## Work task
An identical copy of all records below is to be written out.

## Given records

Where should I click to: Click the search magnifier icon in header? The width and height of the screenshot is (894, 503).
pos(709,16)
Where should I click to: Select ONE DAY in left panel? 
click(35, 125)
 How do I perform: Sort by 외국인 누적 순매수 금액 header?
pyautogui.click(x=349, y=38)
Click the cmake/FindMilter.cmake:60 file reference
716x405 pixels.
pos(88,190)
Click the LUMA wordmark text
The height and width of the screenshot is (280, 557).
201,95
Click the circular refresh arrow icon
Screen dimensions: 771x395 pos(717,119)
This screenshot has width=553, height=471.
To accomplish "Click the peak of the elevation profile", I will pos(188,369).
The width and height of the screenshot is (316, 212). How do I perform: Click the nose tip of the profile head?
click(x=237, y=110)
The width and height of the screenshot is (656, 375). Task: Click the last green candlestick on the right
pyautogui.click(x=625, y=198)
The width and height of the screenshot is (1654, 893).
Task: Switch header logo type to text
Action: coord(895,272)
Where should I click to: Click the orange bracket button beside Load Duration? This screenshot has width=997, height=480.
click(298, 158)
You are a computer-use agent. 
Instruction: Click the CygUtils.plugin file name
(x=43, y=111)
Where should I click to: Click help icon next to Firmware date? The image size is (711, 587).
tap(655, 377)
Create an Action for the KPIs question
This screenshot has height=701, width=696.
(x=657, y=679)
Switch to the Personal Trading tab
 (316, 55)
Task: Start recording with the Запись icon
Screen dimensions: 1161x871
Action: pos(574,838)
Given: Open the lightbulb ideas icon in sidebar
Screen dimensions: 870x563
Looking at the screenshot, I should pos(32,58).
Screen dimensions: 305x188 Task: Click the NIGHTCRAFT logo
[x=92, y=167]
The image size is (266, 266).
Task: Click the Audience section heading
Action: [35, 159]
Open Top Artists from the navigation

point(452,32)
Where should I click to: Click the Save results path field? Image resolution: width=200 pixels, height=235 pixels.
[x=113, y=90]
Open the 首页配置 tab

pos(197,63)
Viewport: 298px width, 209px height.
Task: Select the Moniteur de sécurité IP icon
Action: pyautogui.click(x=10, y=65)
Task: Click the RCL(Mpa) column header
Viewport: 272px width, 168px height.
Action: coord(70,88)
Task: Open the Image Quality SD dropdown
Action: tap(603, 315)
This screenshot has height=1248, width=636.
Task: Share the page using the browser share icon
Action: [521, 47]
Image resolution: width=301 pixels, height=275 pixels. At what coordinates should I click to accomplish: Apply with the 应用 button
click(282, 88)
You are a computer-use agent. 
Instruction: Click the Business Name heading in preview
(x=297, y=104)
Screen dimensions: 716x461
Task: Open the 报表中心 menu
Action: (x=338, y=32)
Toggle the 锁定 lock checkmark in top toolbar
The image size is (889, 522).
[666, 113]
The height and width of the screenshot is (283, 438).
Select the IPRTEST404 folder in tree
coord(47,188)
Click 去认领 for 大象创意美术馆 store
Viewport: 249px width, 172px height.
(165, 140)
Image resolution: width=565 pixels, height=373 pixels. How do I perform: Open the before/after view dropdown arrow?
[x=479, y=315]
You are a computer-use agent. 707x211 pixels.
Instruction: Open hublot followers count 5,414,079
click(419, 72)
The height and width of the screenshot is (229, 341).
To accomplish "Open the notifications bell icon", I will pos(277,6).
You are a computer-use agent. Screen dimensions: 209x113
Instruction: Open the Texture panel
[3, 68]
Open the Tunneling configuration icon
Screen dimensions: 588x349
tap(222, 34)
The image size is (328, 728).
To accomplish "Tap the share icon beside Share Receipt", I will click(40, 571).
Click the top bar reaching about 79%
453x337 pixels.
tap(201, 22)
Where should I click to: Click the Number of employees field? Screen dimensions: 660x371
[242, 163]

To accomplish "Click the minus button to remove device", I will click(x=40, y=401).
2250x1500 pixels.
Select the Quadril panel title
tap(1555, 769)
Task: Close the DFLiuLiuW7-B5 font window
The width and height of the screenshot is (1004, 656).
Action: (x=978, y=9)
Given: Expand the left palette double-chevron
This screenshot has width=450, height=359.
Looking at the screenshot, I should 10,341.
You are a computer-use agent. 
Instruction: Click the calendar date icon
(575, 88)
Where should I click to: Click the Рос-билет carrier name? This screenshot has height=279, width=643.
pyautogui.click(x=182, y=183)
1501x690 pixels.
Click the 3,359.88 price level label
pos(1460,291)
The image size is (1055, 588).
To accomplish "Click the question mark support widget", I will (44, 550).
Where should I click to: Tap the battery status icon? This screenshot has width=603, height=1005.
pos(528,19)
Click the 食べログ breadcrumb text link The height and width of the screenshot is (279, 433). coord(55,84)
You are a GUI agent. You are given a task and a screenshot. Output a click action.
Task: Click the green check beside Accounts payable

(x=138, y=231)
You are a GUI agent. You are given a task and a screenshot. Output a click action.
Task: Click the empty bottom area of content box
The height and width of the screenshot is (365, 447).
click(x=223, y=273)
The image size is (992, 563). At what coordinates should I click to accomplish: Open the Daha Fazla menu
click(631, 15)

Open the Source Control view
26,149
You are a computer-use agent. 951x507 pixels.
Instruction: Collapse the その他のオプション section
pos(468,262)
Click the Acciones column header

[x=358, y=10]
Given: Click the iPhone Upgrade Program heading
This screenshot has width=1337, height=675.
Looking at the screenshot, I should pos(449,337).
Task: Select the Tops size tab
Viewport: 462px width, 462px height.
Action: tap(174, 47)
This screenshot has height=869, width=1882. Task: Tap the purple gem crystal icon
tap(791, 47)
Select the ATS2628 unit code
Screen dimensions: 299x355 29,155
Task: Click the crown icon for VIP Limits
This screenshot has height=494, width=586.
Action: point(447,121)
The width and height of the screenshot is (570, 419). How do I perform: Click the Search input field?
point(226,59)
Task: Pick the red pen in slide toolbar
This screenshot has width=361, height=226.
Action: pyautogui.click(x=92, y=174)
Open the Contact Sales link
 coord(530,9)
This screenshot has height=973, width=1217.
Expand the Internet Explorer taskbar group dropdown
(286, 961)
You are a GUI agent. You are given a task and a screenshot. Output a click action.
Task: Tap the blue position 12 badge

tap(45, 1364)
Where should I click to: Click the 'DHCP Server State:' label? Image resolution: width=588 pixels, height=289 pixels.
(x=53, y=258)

## Problem solution
Where should I click to: Click the search magnifier icon in header? The width and height of the screenshot is (894, 503).
pos(709,16)
Where should I click to: Select ONE DAY in left panel? 
click(35, 125)
 How do I perform: Sort by 외국인 누적 순매수 금액 header?
pyautogui.click(x=349, y=38)
Click the cmake/FindMilter.cmake:60 file reference
716x405 pixels.
pos(88,190)
Click the LUMA wordmark text
The height and width of the screenshot is (280, 557).
201,95
Click the circular refresh arrow icon
Screen dimensions: 771x395 pos(717,119)
This screenshot has width=553, height=471.
To accomplish "Click the peak of the elevation profile", I will pos(188,369).
The width and height of the screenshot is (316, 212). How do I perform: Click the nose tip of the profile head?
click(x=237, y=110)
The width and height of the screenshot is (656, 375). Task: Click the last green candlestick on the right
pyautogui.click(x=625, y=198)
The width and height of the screenshot is (1654, 893).
Task: Switch header logo type to text
Action: coord(895,272)
Where should I click to: Click the orange bracket button beside Load Duration? This screenshot has width=997, height=480.
click(298, 158)
You are a computer-use agent. 
Instruction: Click the CygUtils.plugin file name
(x=43, y=111)
Where should I click to: Click help icon next to Firmware date? The image size is (711, 587).
tap(655, 377)
Create an Action for the KPIs question
This screenshot has height=701, width=696.
(x=657, y=679)
Switch to the Personal Trading tab
 (316, 55)
Task: Start recording with the Запись icon
Screen dimensions: 1161x871
Action: pos(574,838)
Given: Open the lightbulb ideas icon in sidebar
Screen dimensions: 870x563
Looking at the screenshot, I should pos(32,58).
Screen dimensions: 305x188 Task: Click the NIGHTCRAFT logo
[x=92, y=167]
The image size is (266, 266).
Task: Click the Audience section heading
Action: [35, 159]
Open Top Artists from the navigation

point(452,32)
Where should I click to: Click the Save results path field? Image resolution: width=200 pixels, height=235 pixels.
[x=113, y=90]
Open the 首页配置 tab

pos(197,63)
Viewport: 298px width, 209px height.
Task: Select the Moniteur de sécurité IP icon
Action: pyautogui.click(x=10, y=65)
Task: Click the RCL(Mpa) column header
Viewport: 272px width, 168px height.
Action: coord(70,88)
Task: Open the Image Quality SD dropdown
Action: tap(603, 315)
This screenshot has height=1248, width=636.
Task: Share the page using the browser share icon
Action: [521, 47]
Image resolution: width=301 pixels, height=275 pixels. At what coordinates should I click to accomplish: Apply with the 应用 button
click(282, 88)
You are a computer-use agent. 
Instruction: Click the Business Name heading in preview
(x=297, y=104)
Screen dimensions: 716x461
Task: Open the 报表中心 menu
Action: (x=338, y=32)
Toggle the 锁定 lock checkmark in top toolbar
The image size is (889, 522).
[666, 113]
The height and width of the screenshot is (283, 438).
Select the IPRTEST404 folder in tree
coord(47,188)
Click 去认领 for 大象创意美术馆 store
Viewport: 249px width, 172px height.
(165, 140)
Image resolution: width=565 pixels, height=373 pixels. How do I perform: Open the before/after view dropdown arrow?
[x=479, y=315]
You are a computer-use agent. 707x211 pixels.
Instruction: Open hublot followers count 5,414,079
click(419, 72)
The height and width of the screenshot is (229, 341).
To accomplish "Open the notifications bell icon", I will pos(277,6).
You are a computer-use agent. Screen dimensions: 209x113
Instruction: Open the Texture panel
[3, 68]
Open the Tunneling configuration icon
Screen dimensions: 588x349
tap(222, 34)
The image size is (328, 728).
To accomplish "Tap the share icon beside Share Receipt", I will click(40, 571).
Click the top bar reaching about 79%
453x337 pixels.
tap(201, 22)
Where should I click to: Click the Number of employees field? Screen dimensions: 660x371
[242, 163]

To accomplish "Click the minus button to remove device", I will click(x=40, y=401).
2250x1500 pixels.
Select the Quadril panel title
tap(1555, 769)
Task: Close the DFLiuLiuW7-B5 font window
The width and height of the screenshot is (1004, 656).
Action: (x=978, y=9)
Given: Expand the left palette double-chevron
This screenshot has width=450, height=359.
Looking at the screenshot, I should 10,341.
You are a computer-use agent. 
Instruction: Click the calendar date icon
(575, 88)
Where should I click to: Click the Рос-билет carrier name? This screenshot has height=279, width=643.
pyautogui.click(x=182, y=183)
1501x690 pixels.
Click the 3,359.88 price level label
pos(1460,291)
The image size is (1055, 588).
To accomplish "Click the question mark support widget", I will (44, 550).
Where should I click to: Tap the battery status icon? This screenshot has width=603, height=1005.
pos(528,19)
Click the 食べログ breadcrumb text link The height and width of the screenshot is (279, 433). coord(55,84)
You are a GUI agent. You are given a task and a screenshot. Output a click action.
Task: Click the green check beside Accounts payable

(x=138, y=231)
You are a GUI agent. You are given a task and a screenshot. Output a click action.
Task: Click the empty bottom area of content box
The height and width of the screenshot is (365, 447).
click(x=223, y=273)
The image size is (992, 563). At what coordinates should I click to accomplish: Open the Daha Fazla menu
click(631, 15)

Open the Source Control view
26,149
You are a computer-use agent. 951x507 pixels.
Instruction: Collapse the その他のオプション section
pos(468,262)
Click the Acciones column header

[x=358, y=10]
Given: Click the iPhone Upgrade Program heading
This screenshot has width=1337, height=675.
Looking at the screenshot, I should pos(449,337).
Task: Select the Tops size tab
Viewport: 462px width, 462px height.
Action: tap(174, 47)
This screenshot has height=869, width=1882. Task: Tap the purple gem crystal icon
tap(791, 47)
Select the ATS2628 unit code
Screen dimensions: 299x355 29,155
Task: Click the crown icon for VIP Limits
This screenshot has height=494, width=586.
Action: point(447,121)
The width and height of the screenshot is (570, 419). How do I perform: Click the Search input field?
point(226,59)
Task: Pick the red pen in slide toolbar
This screenshot has width=361, height=226.
Action: pyautogui.click(x=92, y=174)
Open the Contact Sales link
 coord(530,9)
This screenshot has height=973, width=1217.
Expand the Internet Explorer taskbar group dropdown
(286, 961)
You are a GUI agent. You are given a task and a screenshot. Output a click action.
Task: Tap the blue position 12 badge

tap(45, 1364)
Where should I click to: Click the 'DHCP Server State:' label? Image resolution: width=588 pixels, height=289 pixels.
(x=53, y=258)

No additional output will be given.